El segundo factor es la estructura demográfica y económica de la comunidad. Aragón tiene una economía diversificada —industria, logística, agricultura, servicios— que genera empleo estable y capacidad de ahorro, dos condiciones imprescindibles para que el mercado de compraventa funcione con fluidez. A diferencia de otras comunidades donde la precariedad laboral frena el acceso a la propiedad, Aragón mantiene una base de compradores solventes que sostiene la demanda incluso en ciclos de tipos de interés altos.

El tercero, señalado por Fabra, es que cuando los precios suben hay dos válvulas de escape: financiarse con hipoteca o moverse en el territorio hacia zonas más baratas. Ambas están funcionando en Aragón. La dispersión de municipios medianos con buena conectividad a Zaragoza —Cuarte de Huerva, Utebo, Zuera, Épila, Calatayud— permite a muchos compradores encontrar vivienda a precios razonables sin alejarse demasiado de su entorno laboral.

El problema: más demanda que oferta

Que Aragón venda más viviendas por habitante que la media no significa que el mercado esté equilibrado. Todo lo contrario. La demanda supera con claridad a la oferta disponible, especialmente en obra nueva. España lleva años intentando superar los 100.000 visados anuales de vivienda nueva sin conseguirlo de forma consistente, y Aragón no es una excepción a esa dificultad. La capacidad productiva del sector está muy limitada, los costes de construcción están en máximos históricos y los plazos de entrega se alargan.

El resultado es un mercado donde prácticamente todo lo que se construye se vende —y se vende rápido, a compradores con capacidad financiera— pero donde la vivienda de primer acceso, la que necesitan los jóvenes y las familias con rentas medias, brilla por su ausencia. "Estamos en una burbuja en el sentido de que todo lo que se produce de obra nueva se vende a una demanda muy solvente porque se produce muy poco", resumió Jorge Aguerri, jefe de Desarrollo de Negocio Promotor de Ibercaja.

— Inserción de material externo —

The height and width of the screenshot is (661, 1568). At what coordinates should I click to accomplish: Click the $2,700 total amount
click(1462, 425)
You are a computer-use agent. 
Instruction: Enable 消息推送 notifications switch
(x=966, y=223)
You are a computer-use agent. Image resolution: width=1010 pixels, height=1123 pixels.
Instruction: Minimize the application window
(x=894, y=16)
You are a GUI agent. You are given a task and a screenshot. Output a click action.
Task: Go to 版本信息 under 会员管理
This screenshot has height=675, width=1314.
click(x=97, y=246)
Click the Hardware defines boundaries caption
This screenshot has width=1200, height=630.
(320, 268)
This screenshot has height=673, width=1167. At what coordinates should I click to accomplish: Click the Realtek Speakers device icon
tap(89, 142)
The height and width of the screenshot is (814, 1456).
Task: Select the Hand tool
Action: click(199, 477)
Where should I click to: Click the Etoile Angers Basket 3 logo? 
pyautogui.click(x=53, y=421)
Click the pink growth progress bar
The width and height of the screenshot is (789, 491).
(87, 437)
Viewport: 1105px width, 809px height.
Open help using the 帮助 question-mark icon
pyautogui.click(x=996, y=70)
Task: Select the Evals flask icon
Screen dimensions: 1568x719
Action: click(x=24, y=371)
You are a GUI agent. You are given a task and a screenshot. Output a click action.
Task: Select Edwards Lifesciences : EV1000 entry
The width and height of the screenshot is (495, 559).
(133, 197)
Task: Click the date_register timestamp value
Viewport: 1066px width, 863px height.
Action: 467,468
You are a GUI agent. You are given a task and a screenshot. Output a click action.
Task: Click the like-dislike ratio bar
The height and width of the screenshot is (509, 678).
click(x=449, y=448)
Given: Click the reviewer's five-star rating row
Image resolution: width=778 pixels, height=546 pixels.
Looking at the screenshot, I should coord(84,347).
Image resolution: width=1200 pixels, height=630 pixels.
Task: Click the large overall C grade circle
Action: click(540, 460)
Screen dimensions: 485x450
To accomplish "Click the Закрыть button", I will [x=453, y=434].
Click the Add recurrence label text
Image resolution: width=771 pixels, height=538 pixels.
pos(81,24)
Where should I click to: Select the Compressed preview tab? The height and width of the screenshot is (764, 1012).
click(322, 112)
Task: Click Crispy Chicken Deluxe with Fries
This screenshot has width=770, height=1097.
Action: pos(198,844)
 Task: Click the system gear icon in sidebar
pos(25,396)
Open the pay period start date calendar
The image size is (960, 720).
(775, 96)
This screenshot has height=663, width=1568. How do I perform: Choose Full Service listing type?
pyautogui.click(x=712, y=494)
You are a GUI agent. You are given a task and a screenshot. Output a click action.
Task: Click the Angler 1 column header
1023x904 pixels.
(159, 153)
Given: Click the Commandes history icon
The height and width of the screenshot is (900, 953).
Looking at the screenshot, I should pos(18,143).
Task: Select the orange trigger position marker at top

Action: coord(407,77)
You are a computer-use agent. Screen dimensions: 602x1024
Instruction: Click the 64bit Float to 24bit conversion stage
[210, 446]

¿Puede mantenerse este ritmo en 2026?

Fabra prevé una moderación. Su escenario más probable para 2026 es que Aragón cierre el año con entre 11 y 12 compraventas por cada 1.000 habitantes, por debajo de las 13 actuales pero todavía por encima de la media nacional. "Tener un 2026 con 11 o 12 compraventas por cada mil habitantes y año será un buen dato", señaló. La inflación, el posible encarecimiento de los tipos de interés y los costes energéticos derivados de la guerra de Irán son los principales factores que podrían enfriar la actividad.

Lo que no prevé ninguno de los expertos consultados es una bajada de precios. El mercado puede ralentizarse, pero los precios seguirán creciendo, aunque con menos intensidad que en 2025. Para quien lleva tiempo esperando que el momento de comprar llegue solo, la señal es clara: ese momento no va a llegar por la vía de la corrección del mercado.